The disable_schema_validation flag provides a workaround for limitations in FastMCP's schema resolution. This allows API tools to function even when the OpenAPI spec has references that FastMCP cannot properly resolve.

# Default: enable schema validation for API responses
disable_schema_validation: false

# Disable validation when you encounter schema errors
disable_schema_validation: true

When to use disable_schema_validation: true:

  • You get "PointerToNowhere" or similar schema resolution errors
  • The API works fine but FastMCP fails to resolve the OpenAPI schema references
  • Common issues that trigger FastMCP limitations:
    • Broken schema references (e.g., #/components/schemas/ vs #/$defs/ mismatches)
    • Complex cross-version references (e.g., v1 schemas referenced in v2 endpoints)
    • Long namespaced schema names that cause resolution issues
    • External references that can't be resolved

How it works: When enabled, this flag disables JSON schema validation for API responses while keeping the API call functionality intact. This is a pragmatic workaround that prioritizes functionality over strict validation until FastMCP's schema resolution improves.

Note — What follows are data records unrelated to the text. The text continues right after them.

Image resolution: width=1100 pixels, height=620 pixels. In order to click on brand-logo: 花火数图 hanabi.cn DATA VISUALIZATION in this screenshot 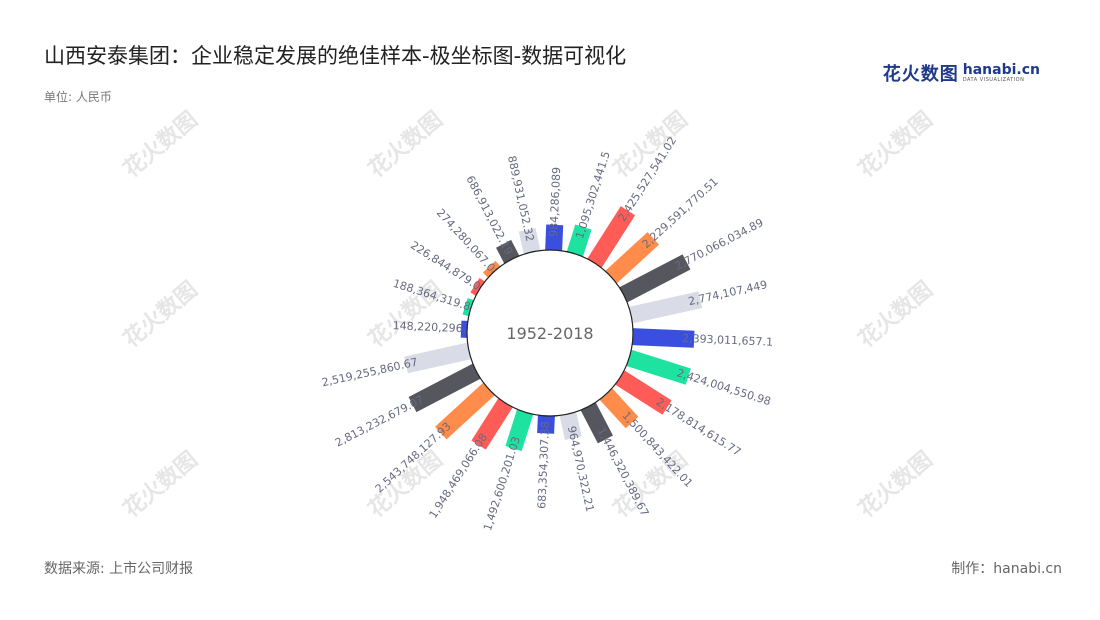, I will do `click(962, 73)`.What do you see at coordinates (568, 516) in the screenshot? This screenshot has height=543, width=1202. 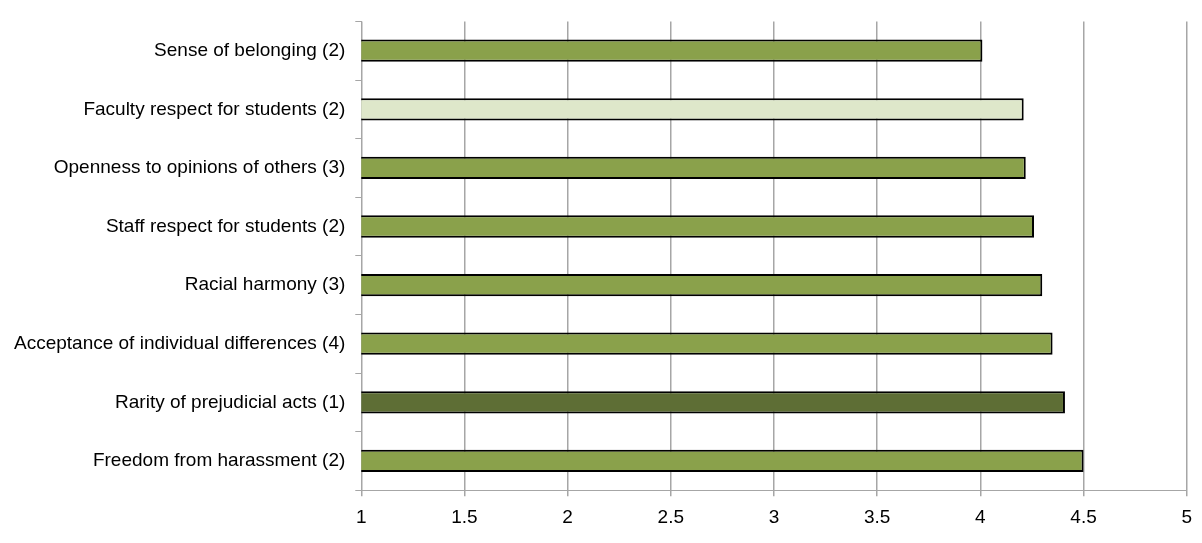 I see `x-tick-label: 2` at bounding box center [568, 516].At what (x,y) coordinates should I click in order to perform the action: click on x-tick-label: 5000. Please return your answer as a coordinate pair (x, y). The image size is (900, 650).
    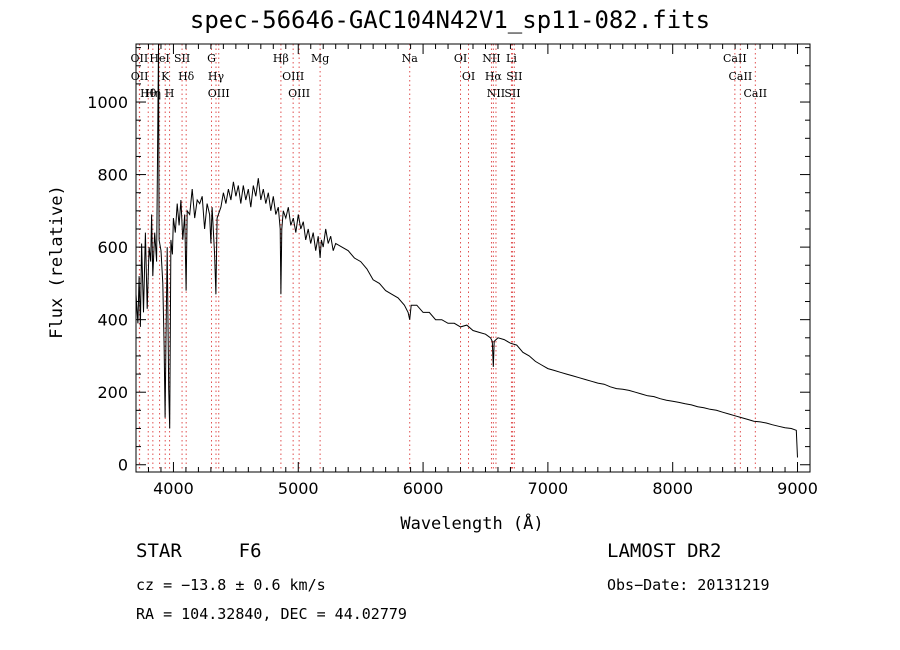
    Looking at the image, I should click on (298, 488).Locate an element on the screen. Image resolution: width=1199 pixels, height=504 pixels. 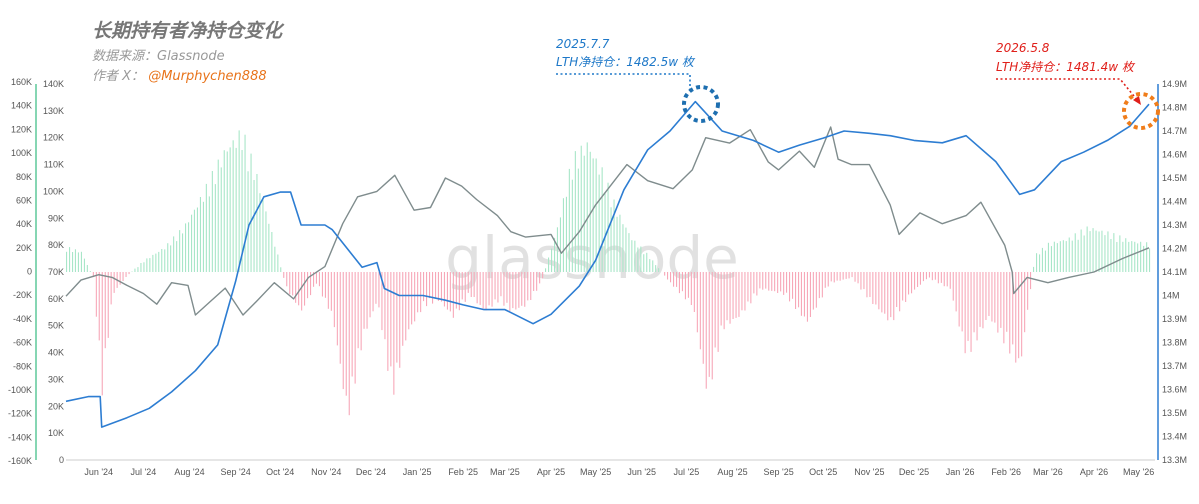
lth-supply-tick-label: 13.7M is located at coordinates (1174, 366).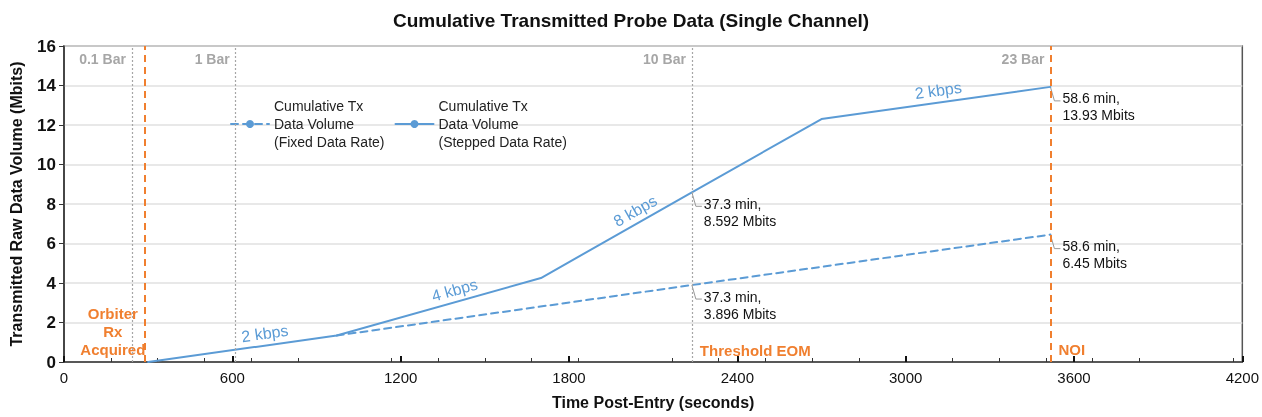 The image size is (1262, 417). Describe the element at coordinates (51, 204) in the screenshot. I see `y-tick-label: 8` at that location.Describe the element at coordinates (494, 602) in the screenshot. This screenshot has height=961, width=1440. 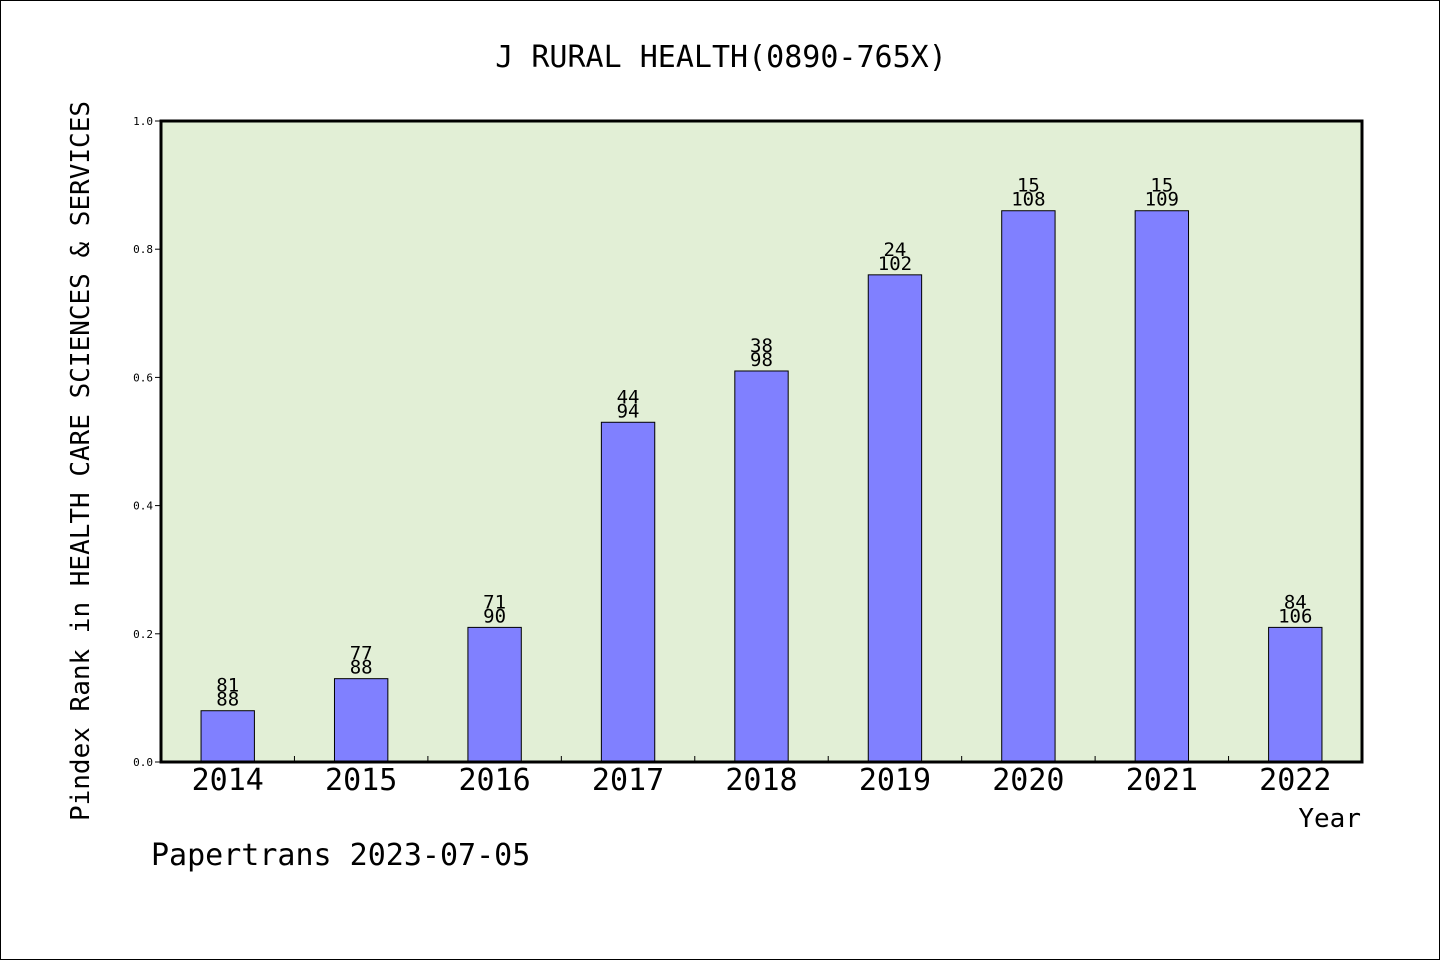
I see `bar-label-top: 71` at that location. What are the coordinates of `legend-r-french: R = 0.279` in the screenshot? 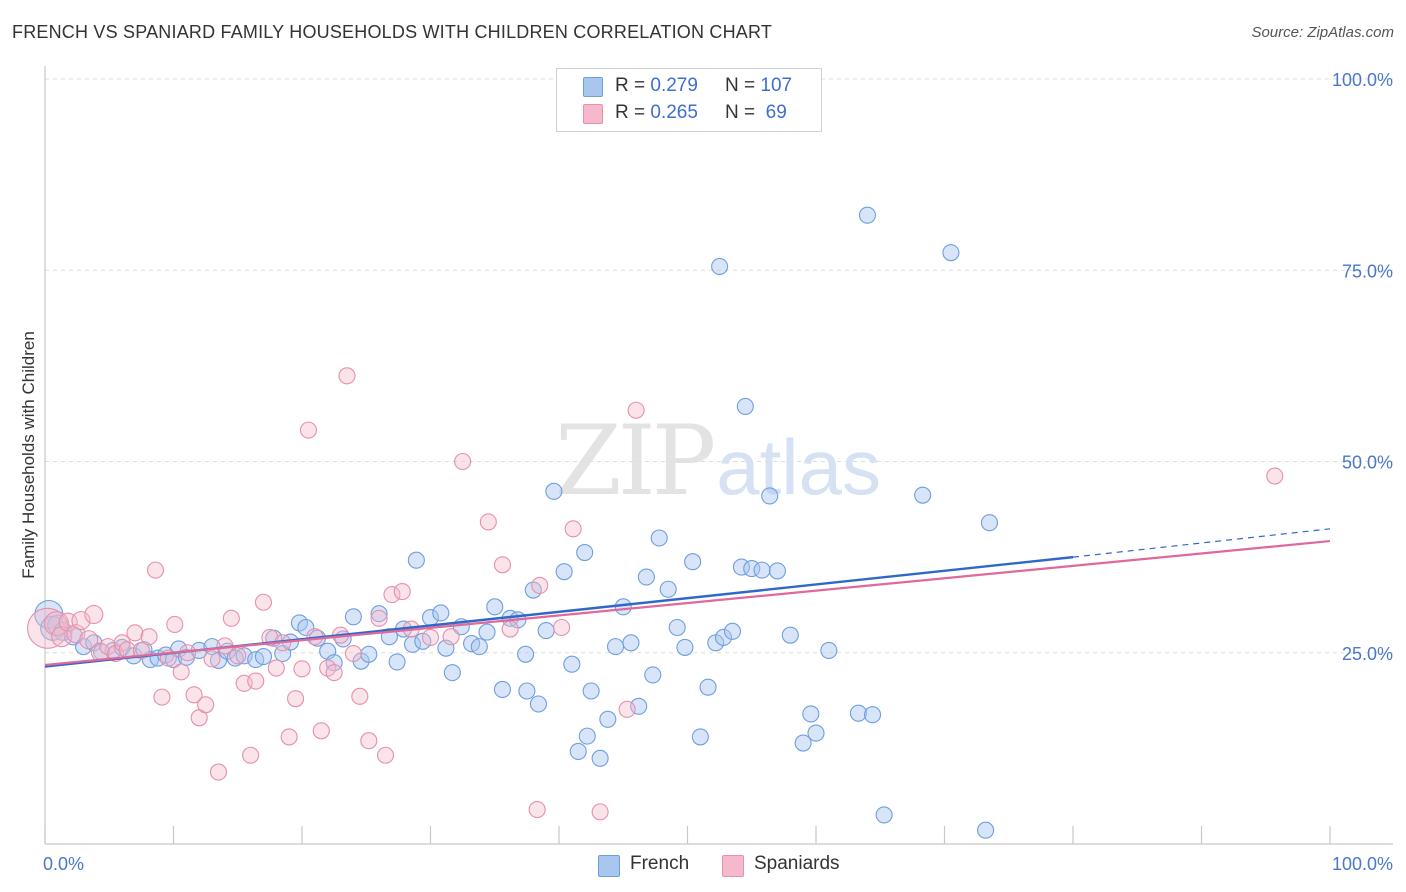 It's located at (656, 86).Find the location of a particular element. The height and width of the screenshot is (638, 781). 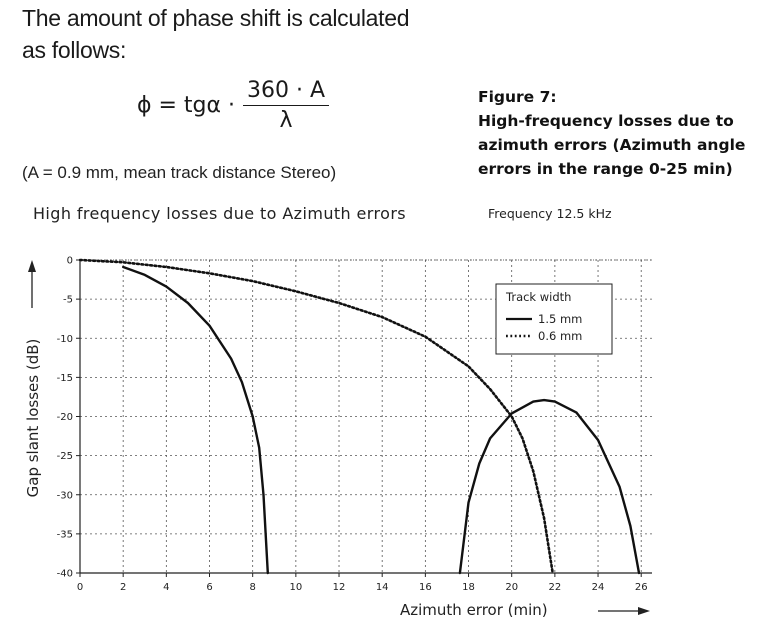

x-tick-label: 22 is located at coordinates (556, 588).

Note: This is a workaround for current limitations in FastMCP's OpenAPI schema resolver, not an issue with the OpenAPI specifications themselves.

Environment Variables

Keep sensitive credentials out of your config files:

server:
  name: "secure-api"

openapi:
  spec_url: "https://api.example.com/openapi.json"

authentication:
  type: "bearer"
  token: "${API_TOKEN}"  # Will read from environment variable

Set the environment variable:

export API_TOKEN="your-secret-token"

Real-World Examples

GitHub API Example

server:
  name: "github-api"

openapi:
  spec_url: "https://raw.githubusercontent.com/github/rest-api-description/main/descriptions/api.github.com/api.github.com.json"

authentication:
  type: "bearer"
  token: "${GITHUB_TOKEN}"

# Only expose user and repository operations
include_patterns:
  - "^/user"
  - "^/repos"

# Exclude admin operations
exclude_patterns:
  - "^/admin"

Stripe API Example

server:
  name: "stripe-api"

openapi:
  spec_url: "https://raw.githubusercontent.com/stripe/openapi/master/openapi/spec3.json"

authentication:
  type: "bearer"
  token: "${STRIPE_SECRET_KEY}"

# Only expose safe read operations
include_patterns:
  - "^/v1/customers"
  - "^/v1/products"
  - "^/v1/prices"

# Only allow read operations for safety
include_methods:
  - GET

License

This project is licensed under the MIT License - see the LICENSE file for details.